Aufgabenstellung:
Nennen Sie alle Personen, deren Aussagen der Bericht über die Spuck-Attacke in Anführungszeichen wiedergibt.

Zu lesender Auszug:

VfB fehlt Erstliga-Klasse – Spuck-Attacke aus Frust

Stuttgart – Die Spuck-Attacke bildete den Tiefpunkt in all dem Stuttgarter Frust. Das schwache Auftreten beim 0:1 gegen Bayer Leverkusen zerrte an den Nerven.

Bei Santiago Ascacibar entlud sich die Anspannung in einem fatalen Aussetzer. Kurz vor Schluss spuckte der Argentinier in Richtung des Siegtorschützen Kai Havertz – und sorgte damit für einen Aufreger. «Solche Leute braucht man nicht in der Bundesliga», schimpfte Bayer-Fußballprofi Kevin Volland bei Sky.

Ascacibar bekam die Rote Karte und ließ sich nicht so schnell beruhigen. Schiedsrichter Tobias Stieler stellte sich dazwischen, doch der VfB-Profi griff Havertz noch ins Gesicht. «Wenn er ihn bespuckt hat, geht das gar nicht», sagte VfB-Coach Markus Weinzierl.

Der 44-Jährige wirkte noch mitgenommen, als er davon sprach, dass der Mittelfeldspieler dem VfB im Abstiegskampf einen Bärendienst erwiesen habe: «So etwas darf nicht passieren, auch wenn die Situation noch so unbefriedigend ist. Du musst deine Emotionen im Griff haben».

Ascacibar gilt als Kämpfer, der mit dem Herzen dabei ist, führt in der Bundesliga mit zehn Gelben Karten in dieser Saison aber auch eine unrühmliche Statistik an. Wie lange er nun aussetzen wird, dürfte Anfang der Woche bekannt werden. Das Abstiegsduell in Augsburg am Samstag muss der VfB ohne ihn gewinnen. «Fünf Spiele sollte er gesperrt sein», forderte Bayer-Torhüter Lukas Hradecky.

Auch Leverkusens Trainer Peter Bosz fand deutliche Worte. «Das ist das Schlimmste, was man machen kann», monierte er. Rudi Völler, der einst bei der WM 1990 vom Niederländer Frank Rijkaard selbst bespuckt worden war, hielt sich dagegen zurück. «Ich will da nichts provozieren. Stuttgart hat genug Probleme», sagte der seit Samstag 59 Jahre alte Bayer-Geschäftsführer Sport.

Bereitgestellte Einträge:
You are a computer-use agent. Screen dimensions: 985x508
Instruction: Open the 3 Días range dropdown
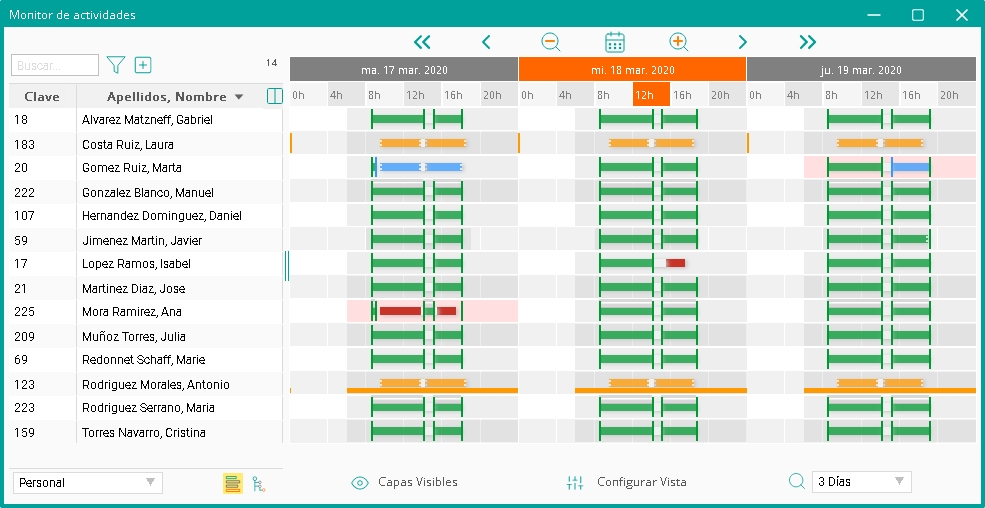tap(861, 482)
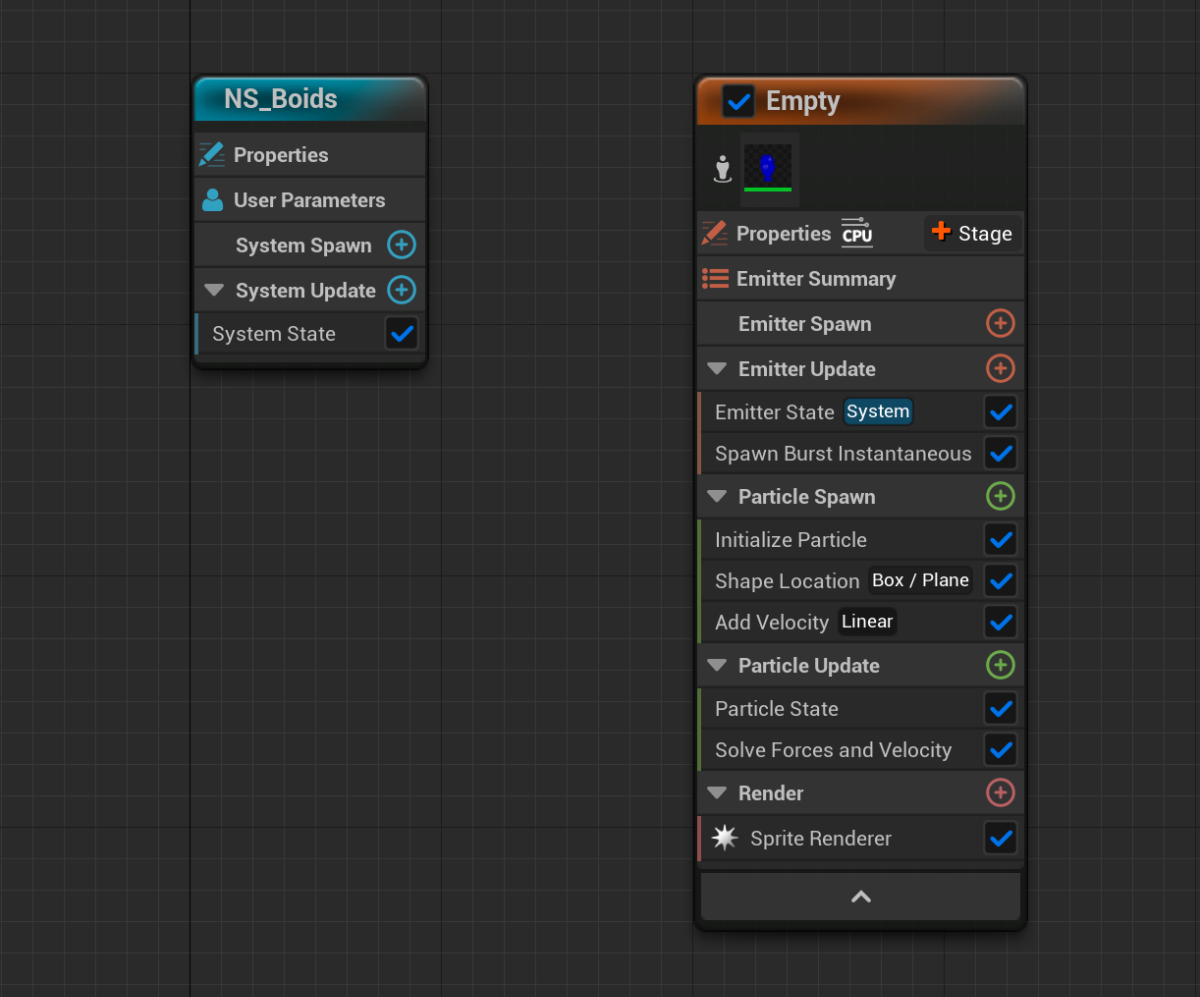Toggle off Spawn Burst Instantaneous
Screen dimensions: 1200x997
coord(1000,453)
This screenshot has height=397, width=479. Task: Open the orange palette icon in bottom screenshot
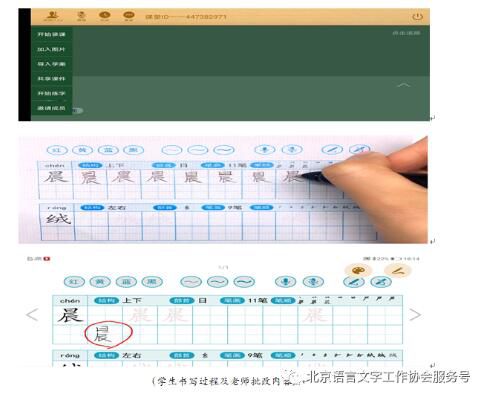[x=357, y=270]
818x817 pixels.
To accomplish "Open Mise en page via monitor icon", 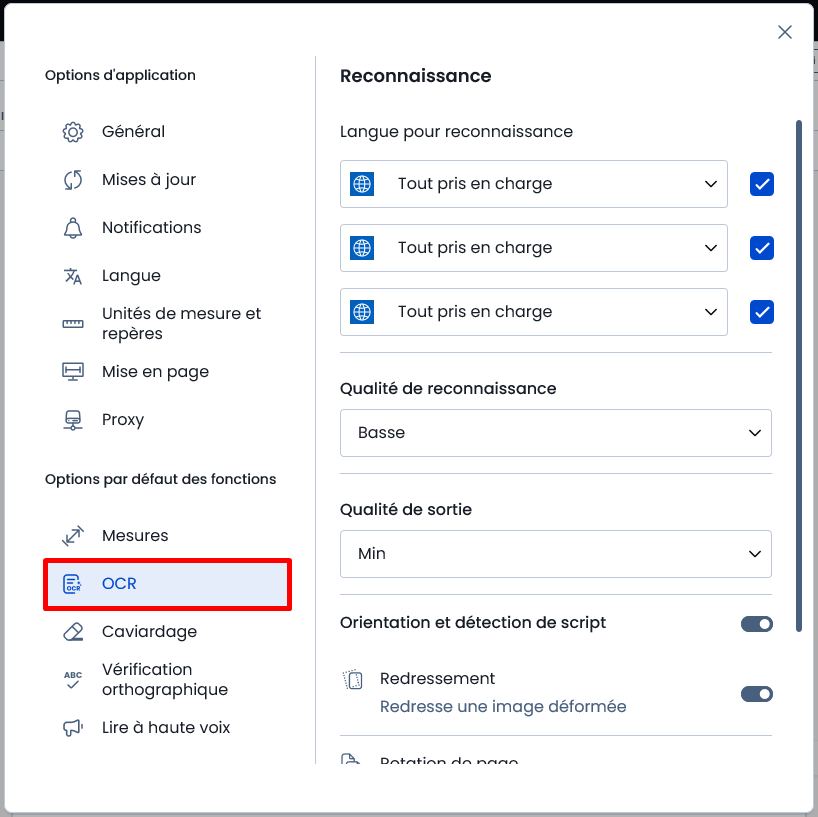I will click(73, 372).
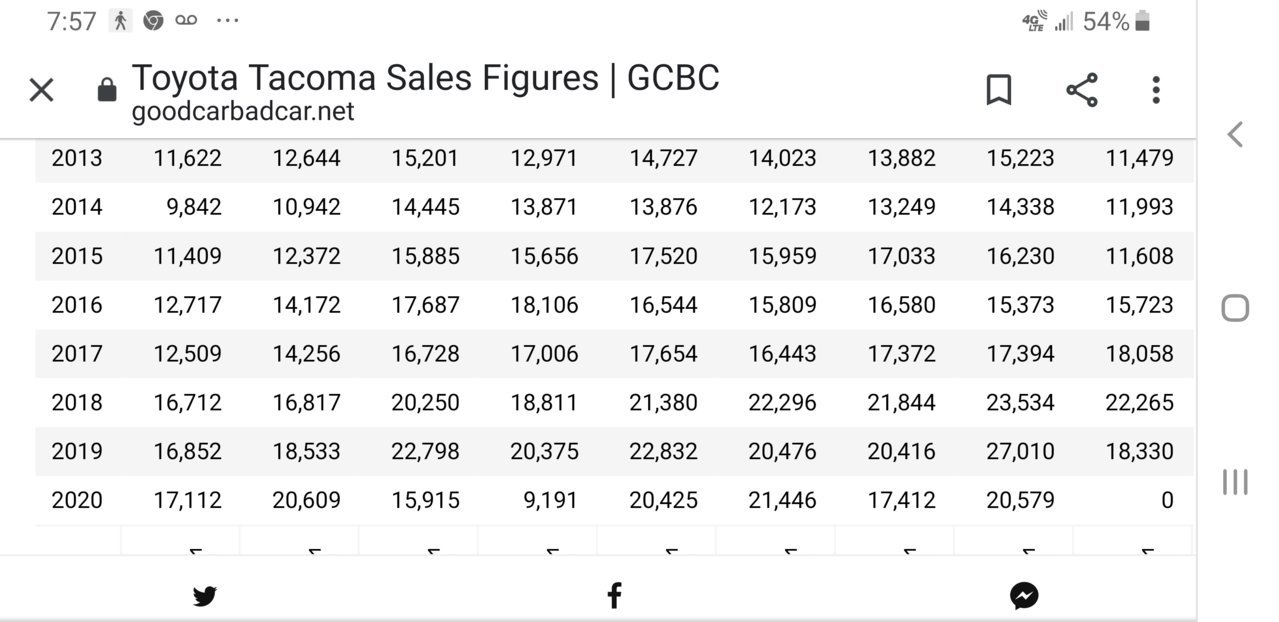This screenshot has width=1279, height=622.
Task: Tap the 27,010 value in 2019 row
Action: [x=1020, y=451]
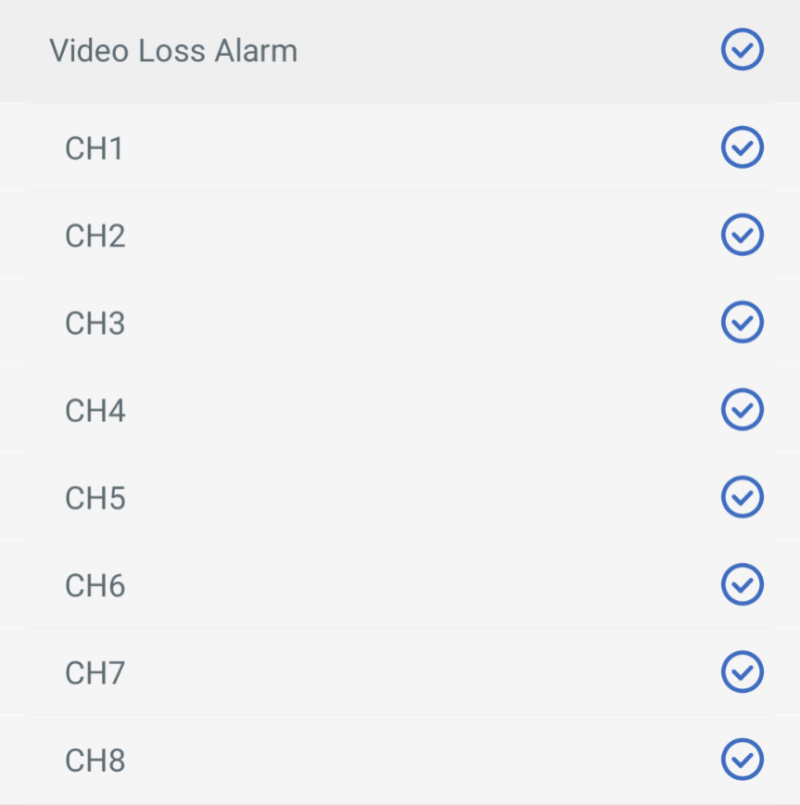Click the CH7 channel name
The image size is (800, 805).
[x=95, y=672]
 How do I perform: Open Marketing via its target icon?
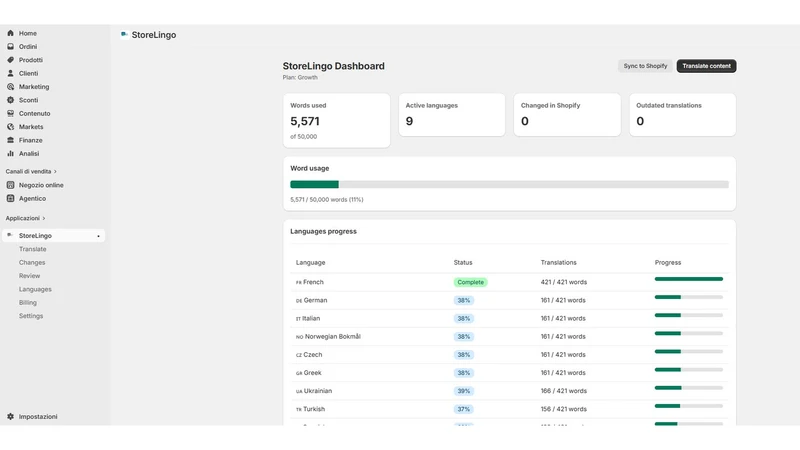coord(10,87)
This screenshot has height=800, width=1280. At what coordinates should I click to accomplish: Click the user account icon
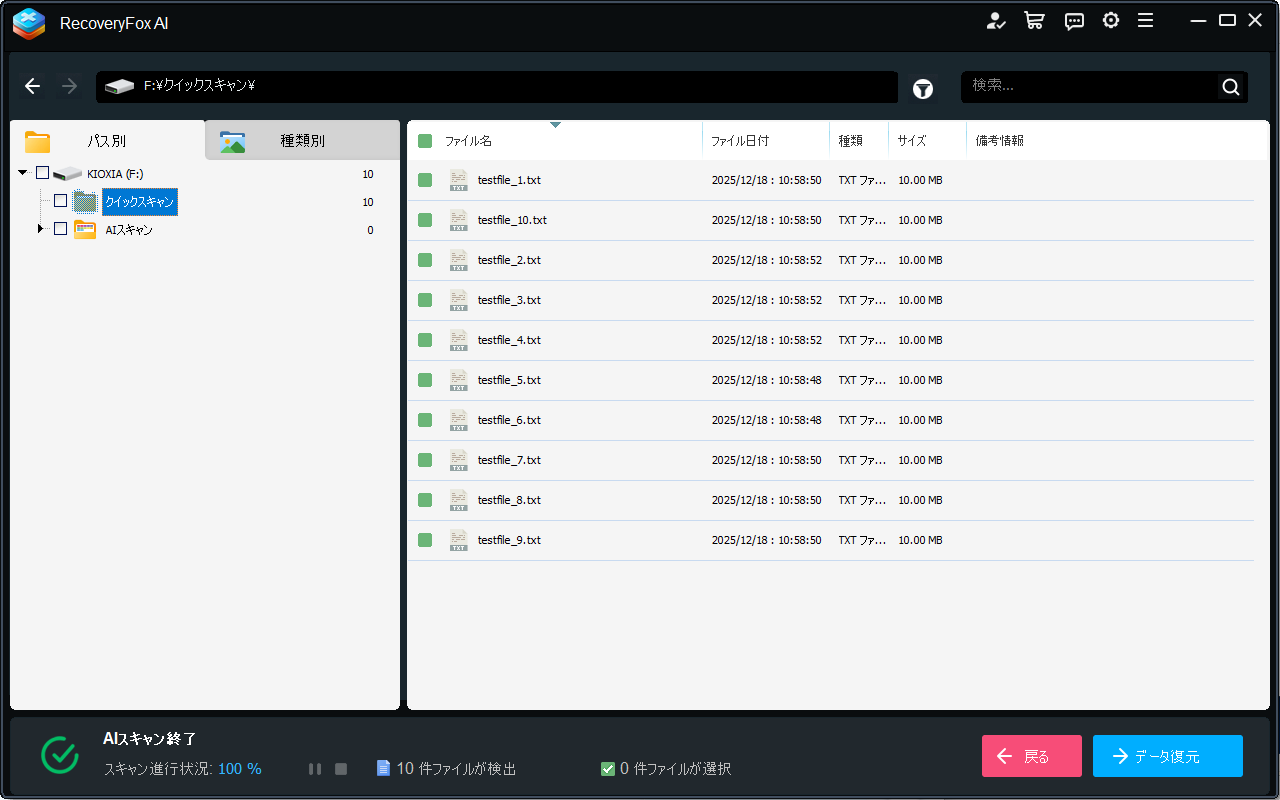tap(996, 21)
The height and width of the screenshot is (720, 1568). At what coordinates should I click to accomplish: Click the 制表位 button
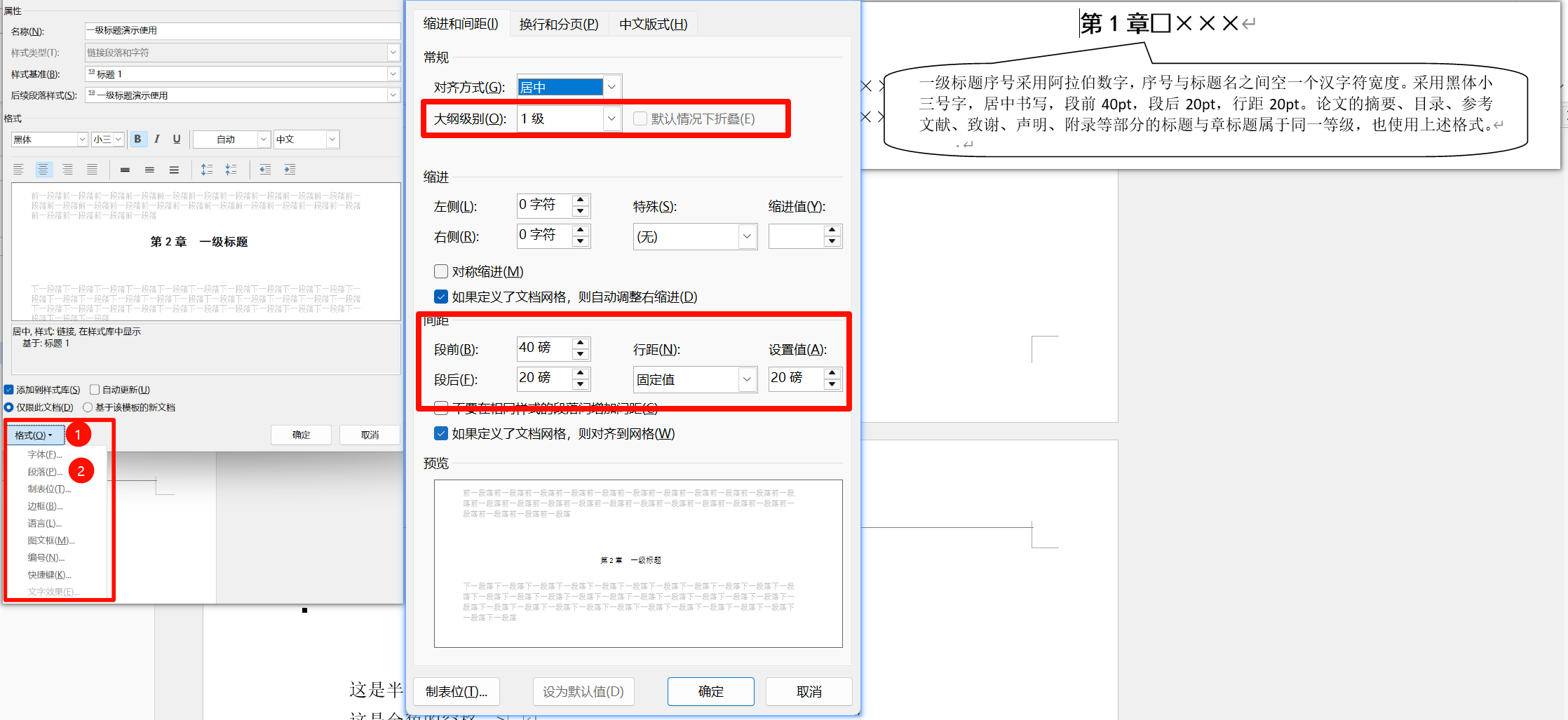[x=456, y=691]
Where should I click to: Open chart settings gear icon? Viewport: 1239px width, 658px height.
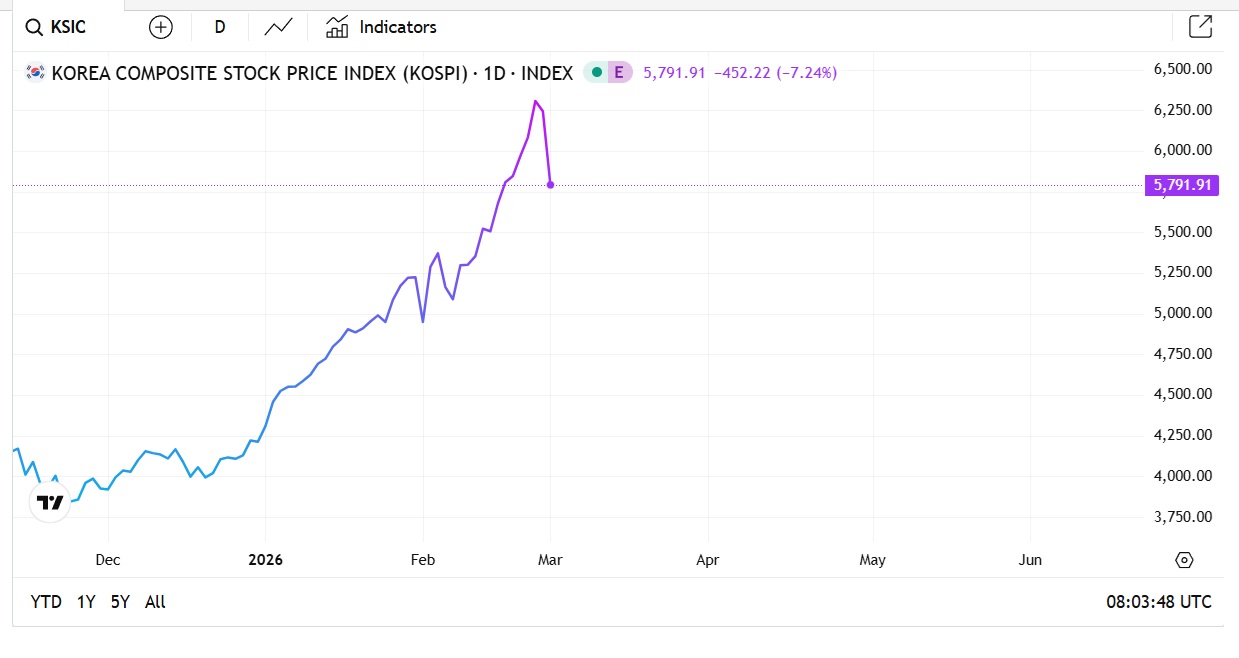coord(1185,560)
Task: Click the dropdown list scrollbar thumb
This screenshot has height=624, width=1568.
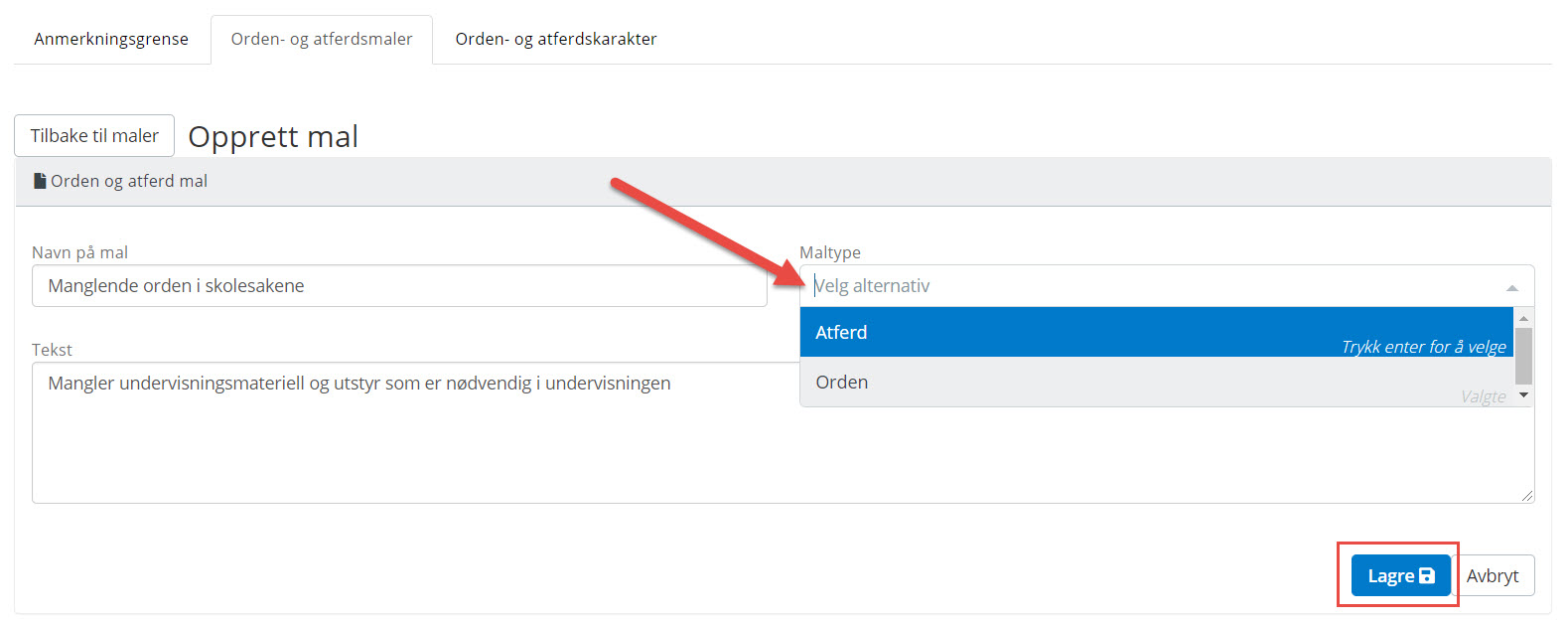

Schriftliche Antwort:
Kevin Volland, Markus Weinzierl, Lukas Hradecky, Peter Bosz, Rudi Völler